(Dataset entries)
======

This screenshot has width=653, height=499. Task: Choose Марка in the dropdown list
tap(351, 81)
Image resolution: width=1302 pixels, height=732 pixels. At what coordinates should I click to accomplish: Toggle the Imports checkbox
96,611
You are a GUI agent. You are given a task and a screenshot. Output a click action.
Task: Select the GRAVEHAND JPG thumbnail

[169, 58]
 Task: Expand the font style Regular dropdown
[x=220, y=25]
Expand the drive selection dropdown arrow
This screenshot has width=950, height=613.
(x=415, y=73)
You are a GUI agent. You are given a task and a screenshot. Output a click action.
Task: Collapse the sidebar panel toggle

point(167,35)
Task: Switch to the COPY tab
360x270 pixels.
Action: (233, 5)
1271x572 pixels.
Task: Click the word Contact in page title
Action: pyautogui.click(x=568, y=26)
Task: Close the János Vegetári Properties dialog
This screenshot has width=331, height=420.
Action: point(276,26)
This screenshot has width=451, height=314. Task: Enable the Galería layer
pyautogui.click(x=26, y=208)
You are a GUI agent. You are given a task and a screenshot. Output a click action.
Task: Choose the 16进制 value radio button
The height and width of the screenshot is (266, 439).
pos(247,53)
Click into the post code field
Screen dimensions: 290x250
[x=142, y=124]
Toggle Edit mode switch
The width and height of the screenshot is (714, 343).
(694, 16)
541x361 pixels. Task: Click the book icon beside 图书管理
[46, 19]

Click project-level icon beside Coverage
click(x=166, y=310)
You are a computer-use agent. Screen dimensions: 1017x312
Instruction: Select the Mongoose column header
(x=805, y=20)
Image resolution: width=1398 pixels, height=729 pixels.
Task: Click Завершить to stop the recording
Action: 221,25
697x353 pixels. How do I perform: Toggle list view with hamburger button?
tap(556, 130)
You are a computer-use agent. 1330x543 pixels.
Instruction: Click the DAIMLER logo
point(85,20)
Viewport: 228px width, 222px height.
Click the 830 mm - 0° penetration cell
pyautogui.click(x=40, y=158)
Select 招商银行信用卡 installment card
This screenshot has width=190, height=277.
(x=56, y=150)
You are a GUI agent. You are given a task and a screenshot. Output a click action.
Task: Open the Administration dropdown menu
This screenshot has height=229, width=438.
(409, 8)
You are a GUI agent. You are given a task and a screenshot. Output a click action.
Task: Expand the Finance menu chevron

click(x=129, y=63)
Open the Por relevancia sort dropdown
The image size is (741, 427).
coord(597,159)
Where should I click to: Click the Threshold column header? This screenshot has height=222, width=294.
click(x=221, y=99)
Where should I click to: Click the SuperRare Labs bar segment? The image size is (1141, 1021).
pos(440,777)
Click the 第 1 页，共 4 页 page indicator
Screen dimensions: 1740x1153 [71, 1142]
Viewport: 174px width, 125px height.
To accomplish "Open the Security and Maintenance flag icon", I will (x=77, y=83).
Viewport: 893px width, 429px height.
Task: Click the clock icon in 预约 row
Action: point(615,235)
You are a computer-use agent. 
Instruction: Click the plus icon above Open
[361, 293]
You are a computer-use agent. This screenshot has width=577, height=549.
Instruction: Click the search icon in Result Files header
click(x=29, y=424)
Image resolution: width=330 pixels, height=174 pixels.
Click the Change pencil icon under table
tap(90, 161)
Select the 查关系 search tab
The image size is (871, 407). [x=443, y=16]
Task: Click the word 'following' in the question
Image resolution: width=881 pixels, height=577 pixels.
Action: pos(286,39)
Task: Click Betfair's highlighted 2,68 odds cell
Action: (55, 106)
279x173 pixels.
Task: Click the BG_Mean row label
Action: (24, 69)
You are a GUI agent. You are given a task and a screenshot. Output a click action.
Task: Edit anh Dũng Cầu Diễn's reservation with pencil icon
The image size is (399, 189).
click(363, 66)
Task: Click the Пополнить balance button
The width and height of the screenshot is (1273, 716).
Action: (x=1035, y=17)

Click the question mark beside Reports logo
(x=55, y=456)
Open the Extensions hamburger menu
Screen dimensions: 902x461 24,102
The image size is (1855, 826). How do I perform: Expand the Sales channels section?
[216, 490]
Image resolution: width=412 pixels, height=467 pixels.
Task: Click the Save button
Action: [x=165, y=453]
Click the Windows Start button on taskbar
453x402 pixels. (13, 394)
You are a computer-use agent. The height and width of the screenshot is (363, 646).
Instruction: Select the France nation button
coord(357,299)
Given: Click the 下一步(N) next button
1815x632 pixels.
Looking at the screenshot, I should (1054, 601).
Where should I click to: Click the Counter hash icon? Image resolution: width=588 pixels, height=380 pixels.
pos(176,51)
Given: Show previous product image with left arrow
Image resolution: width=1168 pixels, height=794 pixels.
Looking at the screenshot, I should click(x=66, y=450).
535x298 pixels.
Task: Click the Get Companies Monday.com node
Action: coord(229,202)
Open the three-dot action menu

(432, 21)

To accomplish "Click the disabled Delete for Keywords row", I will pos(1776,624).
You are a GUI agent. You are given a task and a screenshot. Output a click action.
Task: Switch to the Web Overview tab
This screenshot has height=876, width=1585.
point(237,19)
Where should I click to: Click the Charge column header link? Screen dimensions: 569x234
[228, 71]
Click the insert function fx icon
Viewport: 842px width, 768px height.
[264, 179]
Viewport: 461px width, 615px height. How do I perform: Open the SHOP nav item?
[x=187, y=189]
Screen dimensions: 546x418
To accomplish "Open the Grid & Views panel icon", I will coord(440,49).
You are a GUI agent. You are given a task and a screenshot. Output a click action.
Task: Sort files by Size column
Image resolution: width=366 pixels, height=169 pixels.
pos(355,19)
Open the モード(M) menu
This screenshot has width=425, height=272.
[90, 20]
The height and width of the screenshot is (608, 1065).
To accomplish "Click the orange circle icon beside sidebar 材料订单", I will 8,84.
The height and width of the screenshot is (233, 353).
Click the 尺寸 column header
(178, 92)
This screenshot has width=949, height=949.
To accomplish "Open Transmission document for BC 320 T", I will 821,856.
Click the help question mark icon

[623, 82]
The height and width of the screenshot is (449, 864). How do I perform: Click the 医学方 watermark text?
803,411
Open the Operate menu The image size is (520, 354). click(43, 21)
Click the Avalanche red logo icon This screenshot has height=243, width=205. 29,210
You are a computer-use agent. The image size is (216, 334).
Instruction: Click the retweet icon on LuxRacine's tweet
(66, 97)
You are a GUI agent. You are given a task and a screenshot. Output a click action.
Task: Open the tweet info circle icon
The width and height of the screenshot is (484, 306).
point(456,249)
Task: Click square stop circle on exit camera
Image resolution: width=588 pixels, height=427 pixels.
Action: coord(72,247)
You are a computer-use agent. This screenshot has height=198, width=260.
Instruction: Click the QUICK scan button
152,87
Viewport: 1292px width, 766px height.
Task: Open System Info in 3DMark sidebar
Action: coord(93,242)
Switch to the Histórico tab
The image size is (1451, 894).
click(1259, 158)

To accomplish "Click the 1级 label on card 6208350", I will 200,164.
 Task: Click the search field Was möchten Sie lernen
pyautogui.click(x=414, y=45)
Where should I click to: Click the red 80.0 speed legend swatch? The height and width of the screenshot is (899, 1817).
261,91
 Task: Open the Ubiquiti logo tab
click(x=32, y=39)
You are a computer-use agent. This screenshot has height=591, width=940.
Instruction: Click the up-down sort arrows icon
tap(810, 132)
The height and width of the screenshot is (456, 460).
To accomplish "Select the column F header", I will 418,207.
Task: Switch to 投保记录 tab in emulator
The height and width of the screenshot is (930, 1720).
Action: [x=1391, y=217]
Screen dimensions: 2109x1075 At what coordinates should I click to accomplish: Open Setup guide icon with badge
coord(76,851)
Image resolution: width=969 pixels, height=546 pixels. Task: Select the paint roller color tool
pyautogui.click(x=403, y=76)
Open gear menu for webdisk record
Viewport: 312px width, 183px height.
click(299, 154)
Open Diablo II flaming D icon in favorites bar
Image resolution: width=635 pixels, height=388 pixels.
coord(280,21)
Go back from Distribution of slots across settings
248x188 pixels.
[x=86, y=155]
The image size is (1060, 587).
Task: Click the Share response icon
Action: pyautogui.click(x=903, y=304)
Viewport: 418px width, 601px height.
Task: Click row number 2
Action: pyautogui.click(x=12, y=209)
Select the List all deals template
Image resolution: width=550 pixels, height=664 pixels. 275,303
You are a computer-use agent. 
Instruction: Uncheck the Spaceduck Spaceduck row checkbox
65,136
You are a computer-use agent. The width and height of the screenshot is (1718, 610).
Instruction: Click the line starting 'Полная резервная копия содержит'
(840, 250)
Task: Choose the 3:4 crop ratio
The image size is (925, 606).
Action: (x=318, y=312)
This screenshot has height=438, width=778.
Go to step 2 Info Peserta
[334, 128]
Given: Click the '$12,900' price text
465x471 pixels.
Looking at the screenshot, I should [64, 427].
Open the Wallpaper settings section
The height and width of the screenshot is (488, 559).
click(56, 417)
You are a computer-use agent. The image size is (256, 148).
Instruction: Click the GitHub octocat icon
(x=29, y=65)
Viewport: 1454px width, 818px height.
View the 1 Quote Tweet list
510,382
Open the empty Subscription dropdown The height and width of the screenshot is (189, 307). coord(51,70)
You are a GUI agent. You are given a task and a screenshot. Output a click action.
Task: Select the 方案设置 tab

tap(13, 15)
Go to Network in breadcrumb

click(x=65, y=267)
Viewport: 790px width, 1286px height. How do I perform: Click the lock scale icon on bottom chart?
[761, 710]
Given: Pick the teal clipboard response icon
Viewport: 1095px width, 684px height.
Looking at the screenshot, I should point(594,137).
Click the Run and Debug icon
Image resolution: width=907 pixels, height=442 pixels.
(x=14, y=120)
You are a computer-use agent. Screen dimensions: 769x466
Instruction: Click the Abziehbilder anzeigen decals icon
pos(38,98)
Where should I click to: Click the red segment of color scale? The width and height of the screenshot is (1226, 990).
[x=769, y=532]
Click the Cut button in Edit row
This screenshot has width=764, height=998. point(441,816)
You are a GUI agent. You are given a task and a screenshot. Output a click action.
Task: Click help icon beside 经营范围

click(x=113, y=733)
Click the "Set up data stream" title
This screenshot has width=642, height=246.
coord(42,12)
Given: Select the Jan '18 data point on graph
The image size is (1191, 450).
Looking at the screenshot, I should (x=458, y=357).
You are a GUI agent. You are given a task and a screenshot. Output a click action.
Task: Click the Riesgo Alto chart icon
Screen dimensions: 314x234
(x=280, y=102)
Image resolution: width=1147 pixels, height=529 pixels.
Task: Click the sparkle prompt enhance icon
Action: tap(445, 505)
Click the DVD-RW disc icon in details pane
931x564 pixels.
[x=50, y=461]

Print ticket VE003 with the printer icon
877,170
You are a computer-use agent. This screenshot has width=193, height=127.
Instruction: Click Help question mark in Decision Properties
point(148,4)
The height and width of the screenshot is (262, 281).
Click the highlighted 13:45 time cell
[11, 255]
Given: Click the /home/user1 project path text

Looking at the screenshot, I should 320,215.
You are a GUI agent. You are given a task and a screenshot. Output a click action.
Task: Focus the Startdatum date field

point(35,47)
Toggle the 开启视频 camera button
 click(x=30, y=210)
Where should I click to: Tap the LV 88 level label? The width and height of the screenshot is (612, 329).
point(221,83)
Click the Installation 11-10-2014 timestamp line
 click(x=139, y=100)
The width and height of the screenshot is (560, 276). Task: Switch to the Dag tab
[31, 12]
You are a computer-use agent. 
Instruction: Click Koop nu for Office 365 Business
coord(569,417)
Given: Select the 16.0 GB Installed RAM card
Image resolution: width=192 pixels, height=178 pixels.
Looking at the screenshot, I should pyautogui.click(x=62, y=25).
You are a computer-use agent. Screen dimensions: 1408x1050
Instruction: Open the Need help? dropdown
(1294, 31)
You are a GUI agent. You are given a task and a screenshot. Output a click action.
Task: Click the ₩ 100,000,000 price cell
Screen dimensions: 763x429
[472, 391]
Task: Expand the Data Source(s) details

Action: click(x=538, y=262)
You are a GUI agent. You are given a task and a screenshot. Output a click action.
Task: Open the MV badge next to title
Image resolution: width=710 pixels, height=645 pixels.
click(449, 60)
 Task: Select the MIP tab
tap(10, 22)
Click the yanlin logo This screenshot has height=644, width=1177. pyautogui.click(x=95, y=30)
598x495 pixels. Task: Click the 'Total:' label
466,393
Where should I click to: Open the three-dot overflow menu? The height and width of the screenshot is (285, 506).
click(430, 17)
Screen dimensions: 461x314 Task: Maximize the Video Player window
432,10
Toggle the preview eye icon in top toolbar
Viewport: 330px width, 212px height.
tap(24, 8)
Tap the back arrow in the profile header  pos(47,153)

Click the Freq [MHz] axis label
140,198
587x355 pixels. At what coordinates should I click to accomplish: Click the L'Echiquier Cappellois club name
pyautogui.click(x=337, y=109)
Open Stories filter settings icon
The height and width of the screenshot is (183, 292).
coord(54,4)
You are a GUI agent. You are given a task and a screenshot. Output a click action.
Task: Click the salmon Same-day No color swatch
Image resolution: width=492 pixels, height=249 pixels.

======

◆ **Description of the task**: Look through the entries above and count each line holding "price"; report the count alone.

◆ **Completed task**: 2